Charity single in honour of Jo Cox to be released next month

A “protest” charity single recorded in memory of murdered MP Jo Cox – which features politicians and stars from the world of music – is set to be released.

Kaiser Chiefs frontman Ricky Wilson, singer-songwriter KT Tunstall, Cockney Rebel’s Steve Harley and pop star David Gray all appear on a recording of the Rolling Stones hit You Can’t Always Get What You Want.

A group of 16 MPs from across the political spectrum, members of parliamentary rock group MP4 and the Royal Opera House Thurrock Community Chorus also feature on the track.

The Rolling Stones’ conductor and music director Suzi Digby leads a group of politicians and members of the Royal Opera House Thurrock Community Chorus to record a charity single for the Jo Cox Foundation (Victoria Jones/PA)
The single, which honours the legacy and work of Mrs Cox, will be released on December 16 and aims to raise funds for the launch of the foundation established in her name after her death.

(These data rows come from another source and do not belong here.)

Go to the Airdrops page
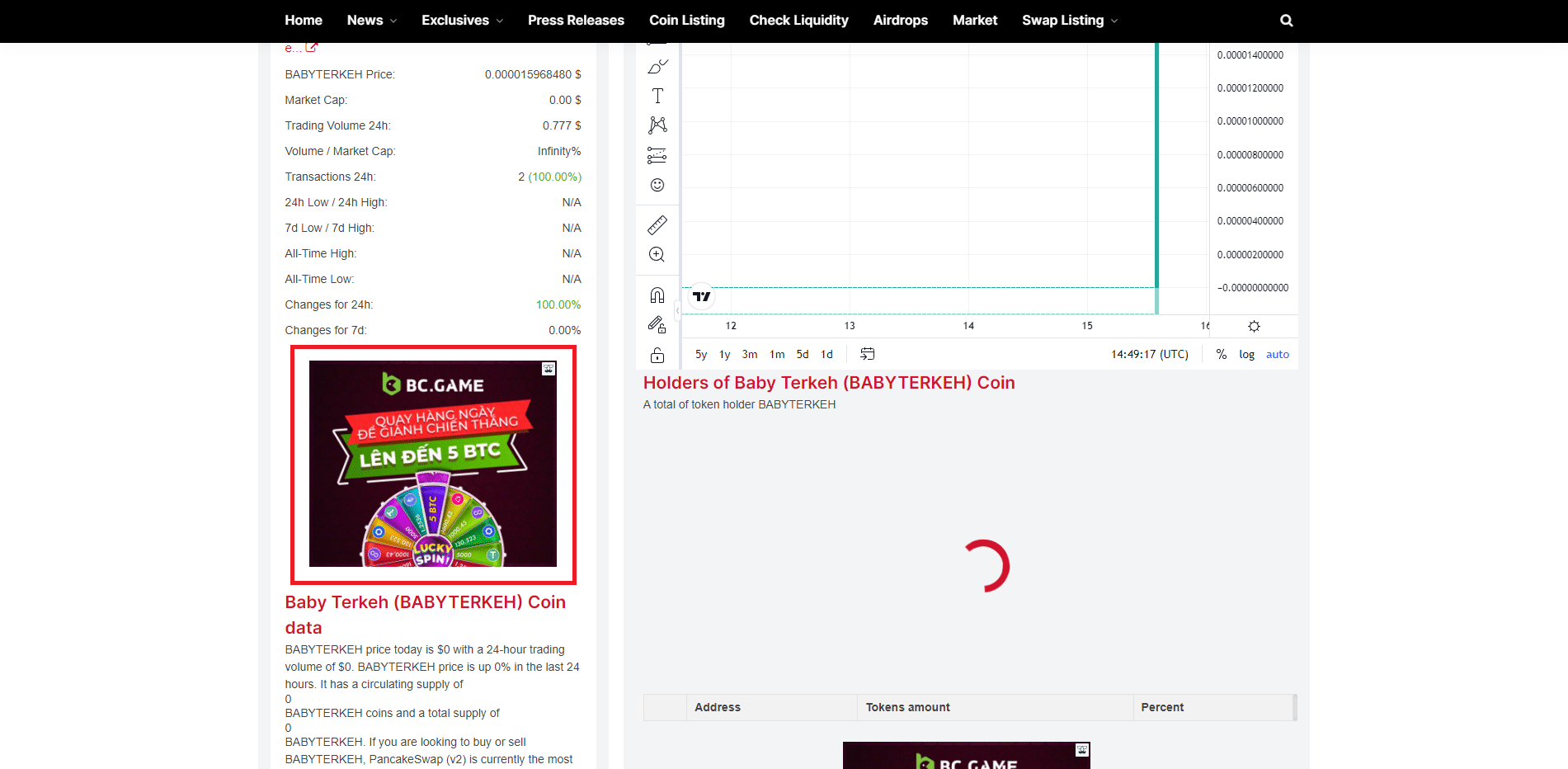 pyautogui.click(x=900, y=21)
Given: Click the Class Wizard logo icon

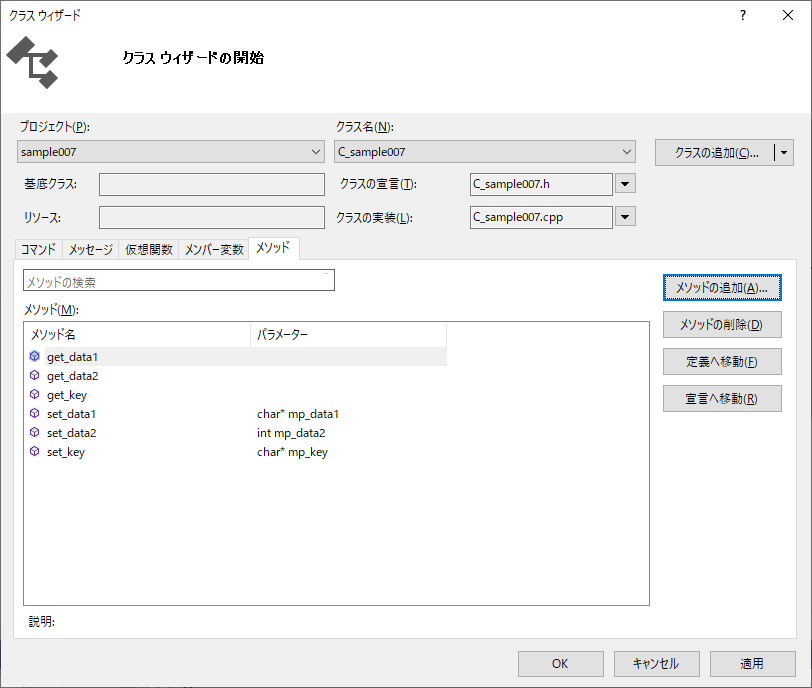Looking at the screenshot, I should 33,62.
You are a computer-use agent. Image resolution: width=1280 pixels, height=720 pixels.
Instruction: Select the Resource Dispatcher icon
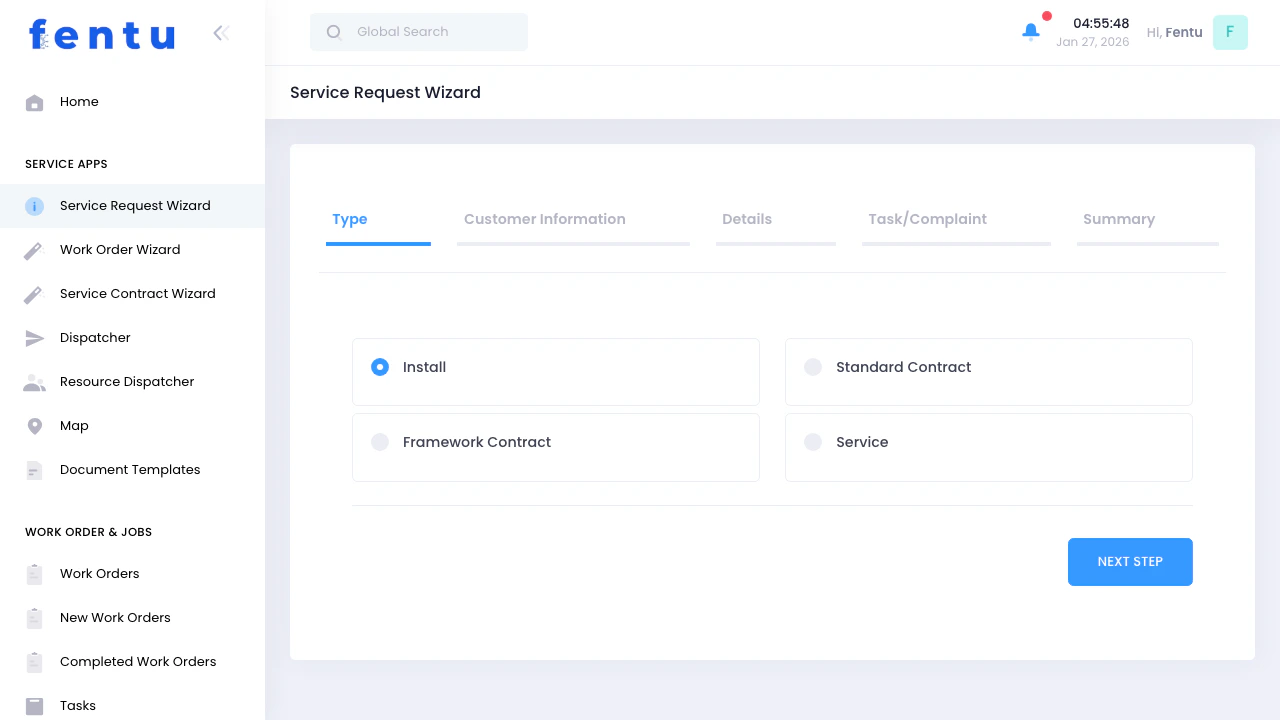tap(34, 381)
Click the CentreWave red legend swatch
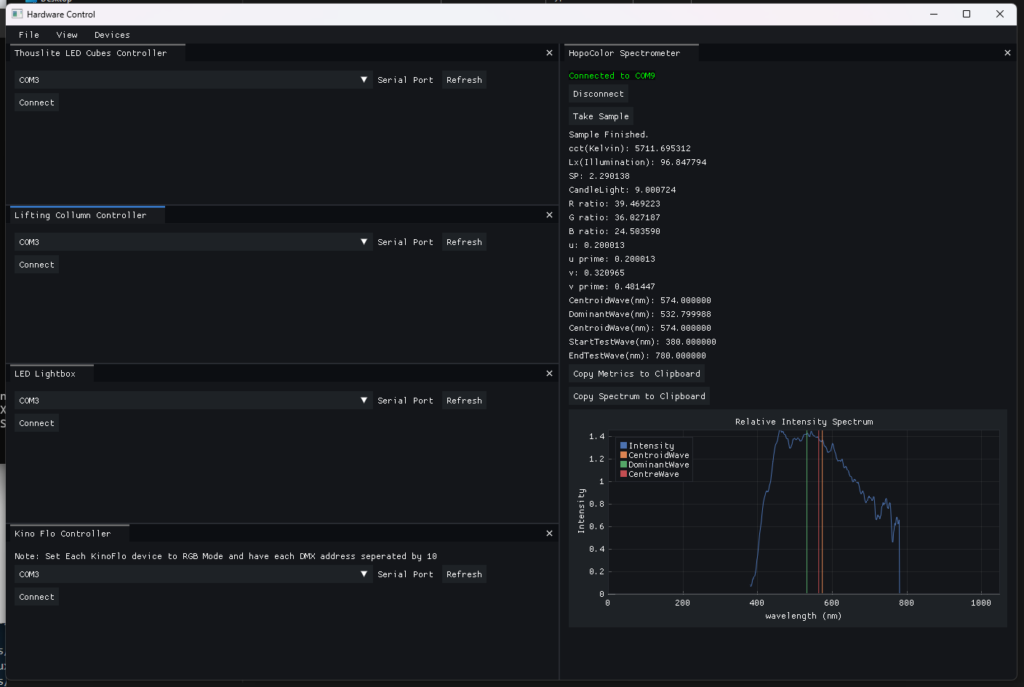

Producer Robin Millar said organisers wanted to create something to show that Mrs Cox’s “hugely selfless and energetic campaigning must live on through greater unity”.

“This is essentially a protest record as we believe a piece of music can still make a statement,” he added of the track which will be released on Chrysalis Records.

KT Tunstall (Andy Buchanan/PA)

Mrs Cox, a mother-of-two, was killed outside her constituency surgery in Birstall, near Leeds, in front of staff and residents on June 16.

Kevin Brennan, the project organiser, MP4 member and Labour MP for Cardiff West, said: “The fact that so many people have given up their time for this project to support the causes she cared about shows that she leaves us all a legacy of hope for a better world.”

Ricky Wilson
Ricky Wilson (Daniel Leal-Olivas/PA)
Gray said Mrs Cox was “someone you could believe in” during an “era of public disenchantment that has seen politics discredited by corruption scandals and characterised by political campaigns driven by hateful and divisive language”.

KT Tunstall said Mrs Cox was “obviously an incredibly bright light” and that the track was about “doing something very celebratory”.

Steve Harley added: “I am not really a political animal. But Jo Cox was a cut above and her legacy should be celebrated. Mrs Cox was a truly special person, and the more I learn about her life and work, the more deeply I admire her.”